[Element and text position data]
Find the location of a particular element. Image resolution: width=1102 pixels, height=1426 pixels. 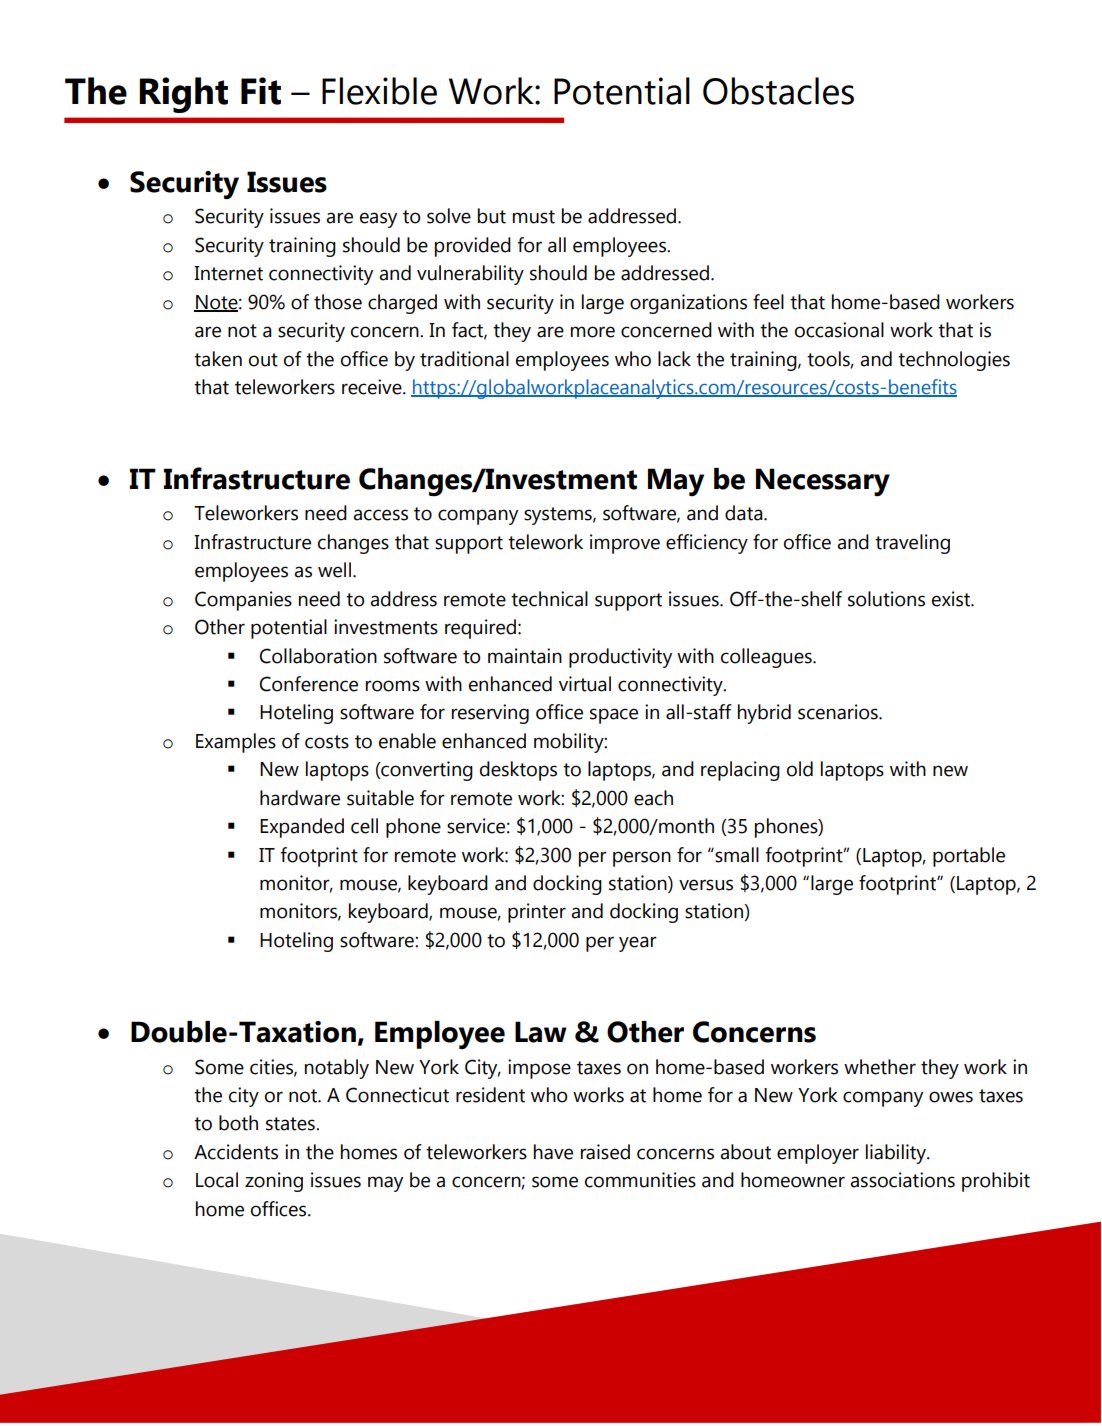

states is located at coordinates (291, 1124).
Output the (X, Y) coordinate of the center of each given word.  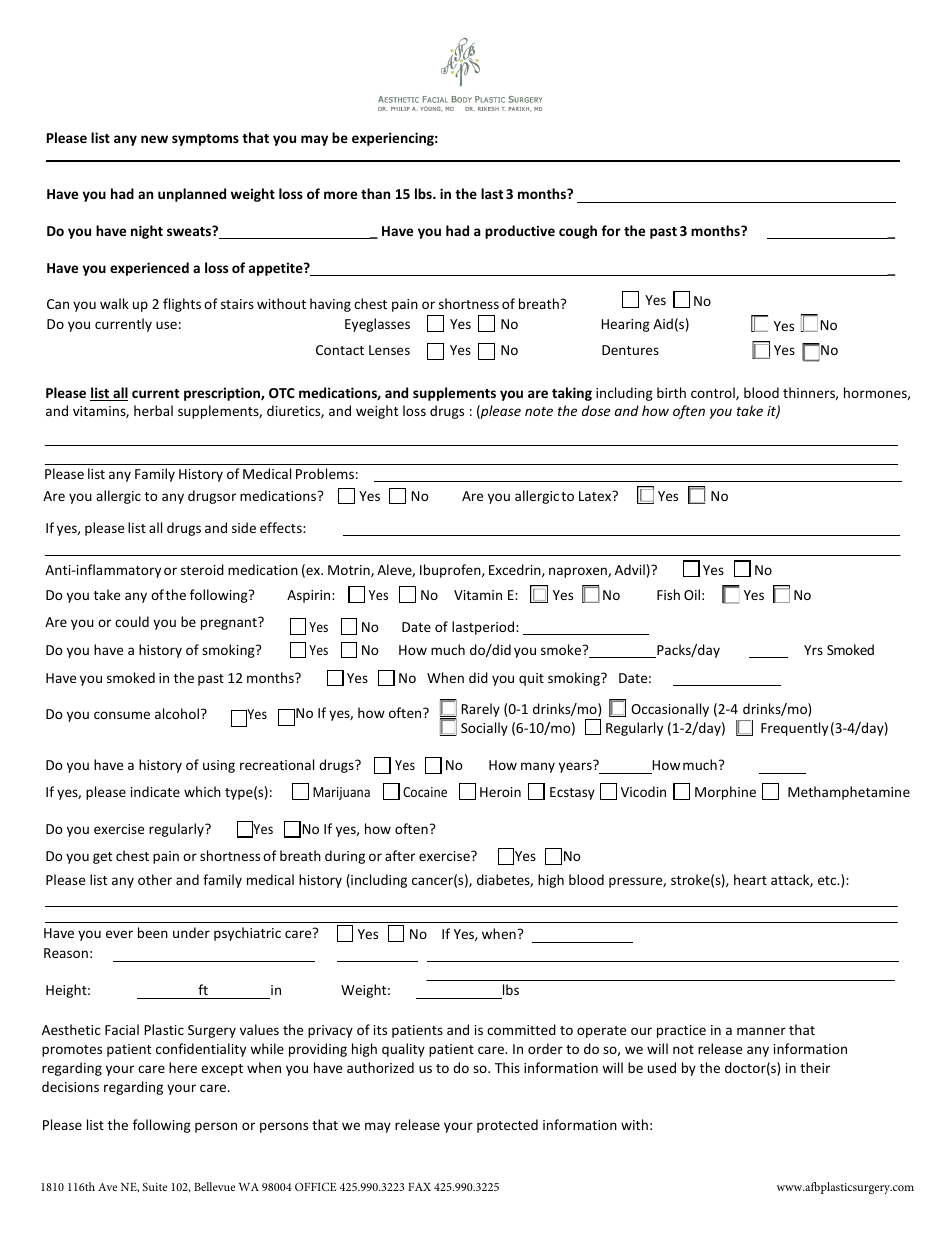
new (154, 139)
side (244, 527)
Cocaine (425, 792)
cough (578, 232)
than (375, 193)
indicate (155, 791)
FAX (419, 1187)
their (815, 1067)
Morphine (725, 793)
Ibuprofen (451, 571)
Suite (155, 1186)
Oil (692, 594)
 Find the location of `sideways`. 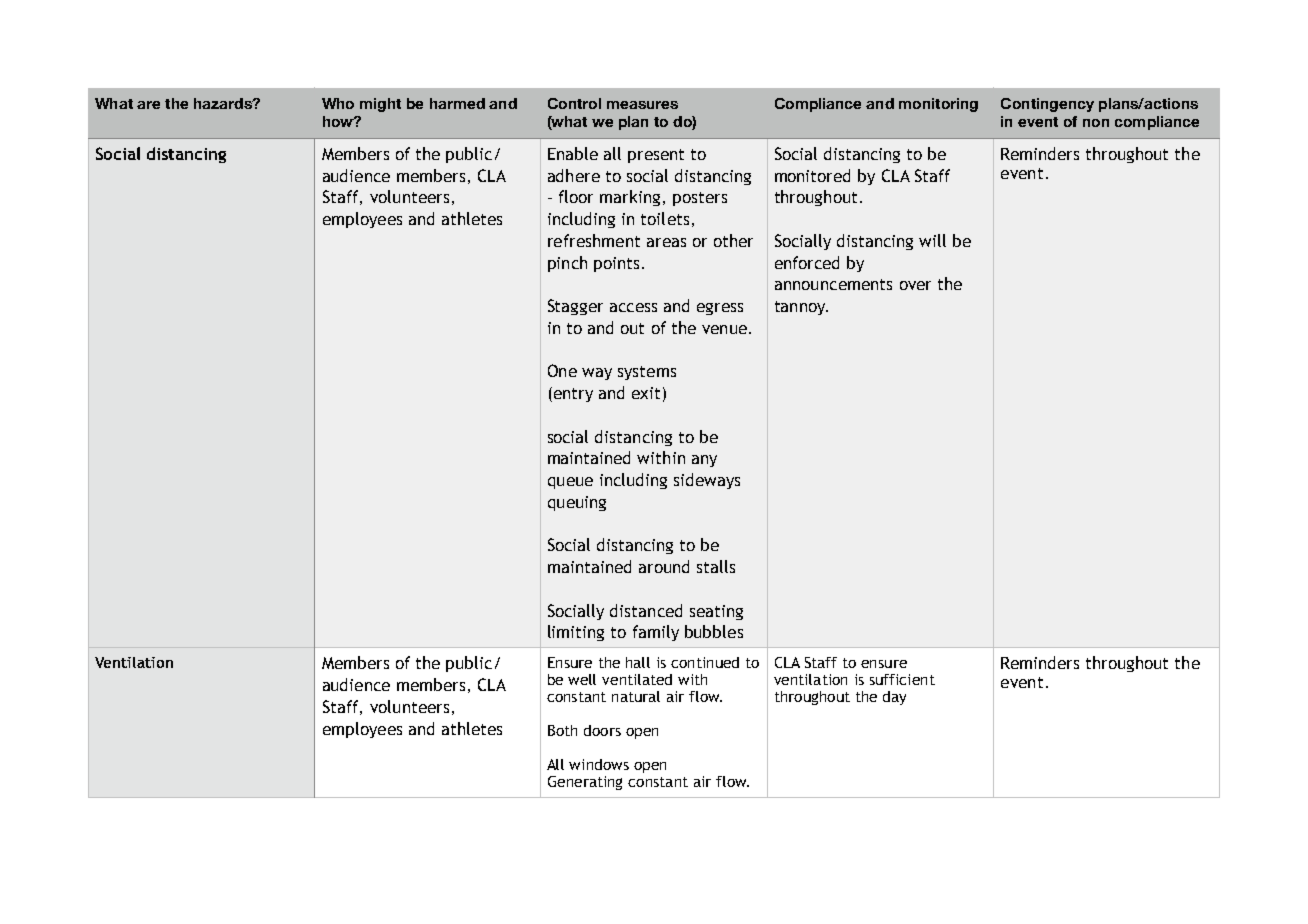

sideways is located at coordinates (707, 481).
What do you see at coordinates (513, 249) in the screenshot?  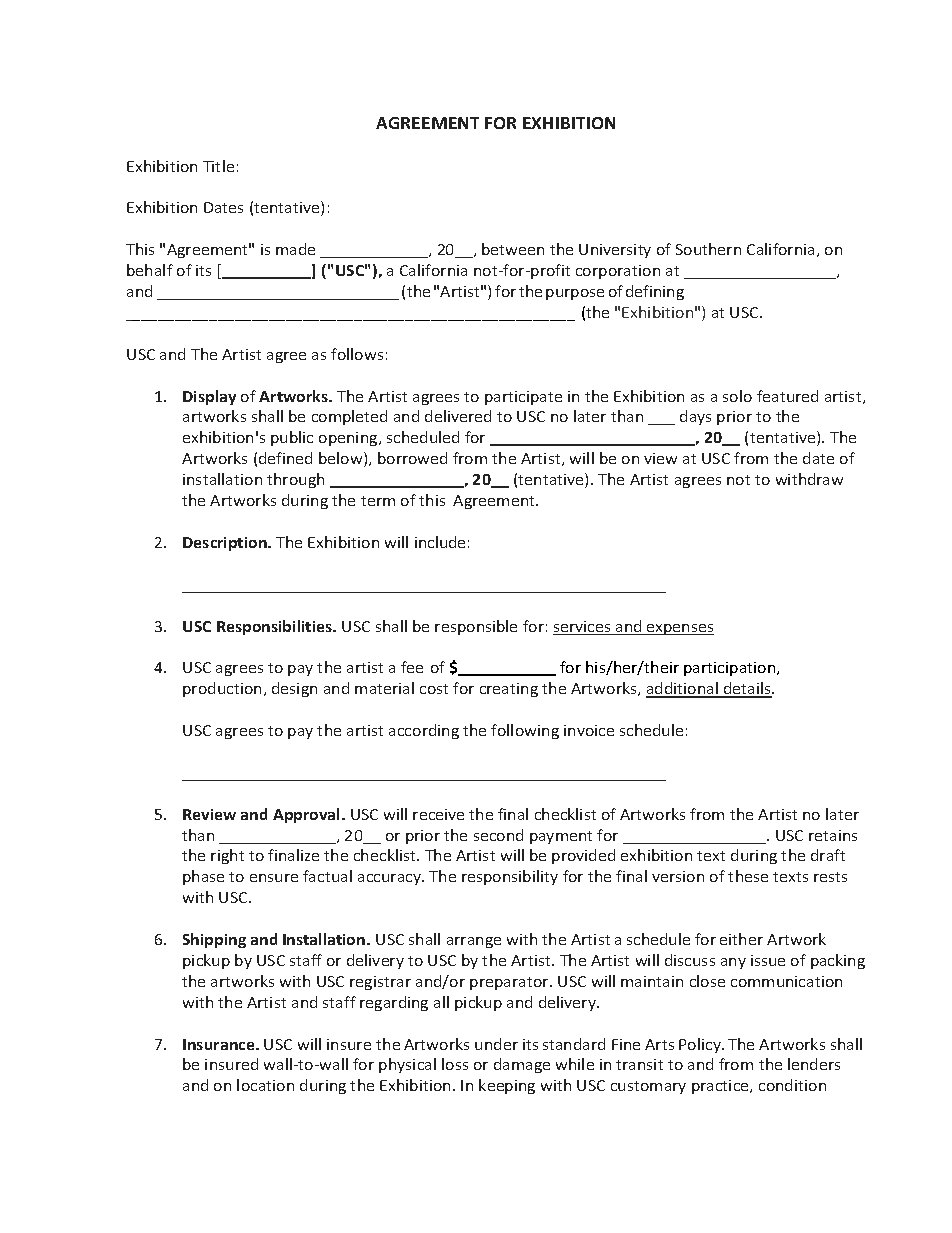 I see `between` at bounding box center [513, 249].
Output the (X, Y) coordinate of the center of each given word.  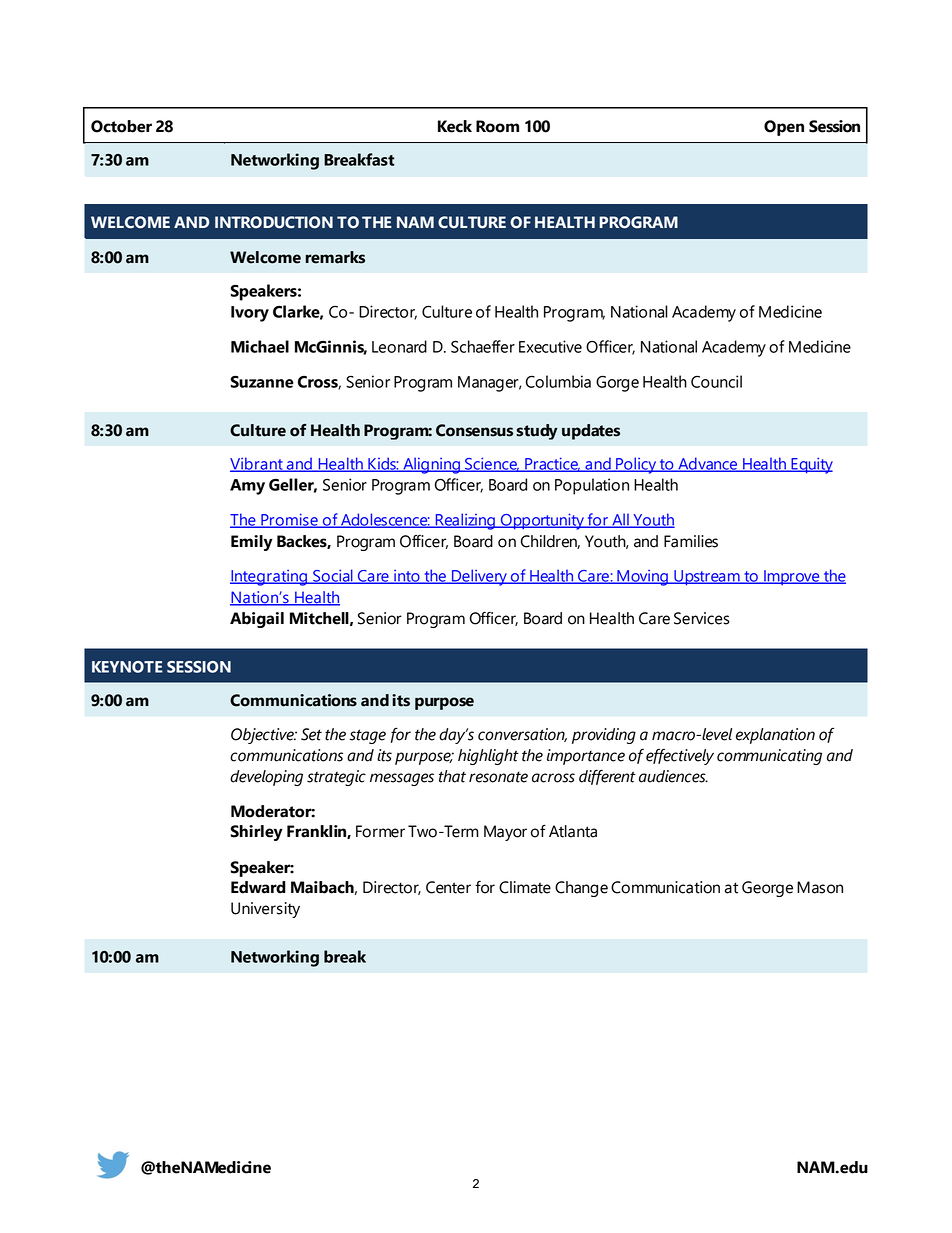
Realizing (465, 521)
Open (784, 128)
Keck (455, 126)
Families (691, 541)
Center (448, 887)
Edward (258, 887)
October (121, 126)
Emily (252, 543)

» **Short exercise**:
Please copy the listing word for word, from its first line through the line containing "Morphine (725, 793)" (include that line), and leave out the pictures.

» **Solution below**:
Find the location of a particular element. Image resolution: width=1102 pixels, height=1426 pixels. 

states is located at coordinates (291, 1124).
Output the (X, Y) coordinate of the center of each given word.  
new (154, 139)
side (244, 527)
Cocaine (425, 792)
cough (578, 232)
than (375, 193)
indicate (155, 791)
FAX (419, 1187)
their (815, 1067)
Morphine (725, 793)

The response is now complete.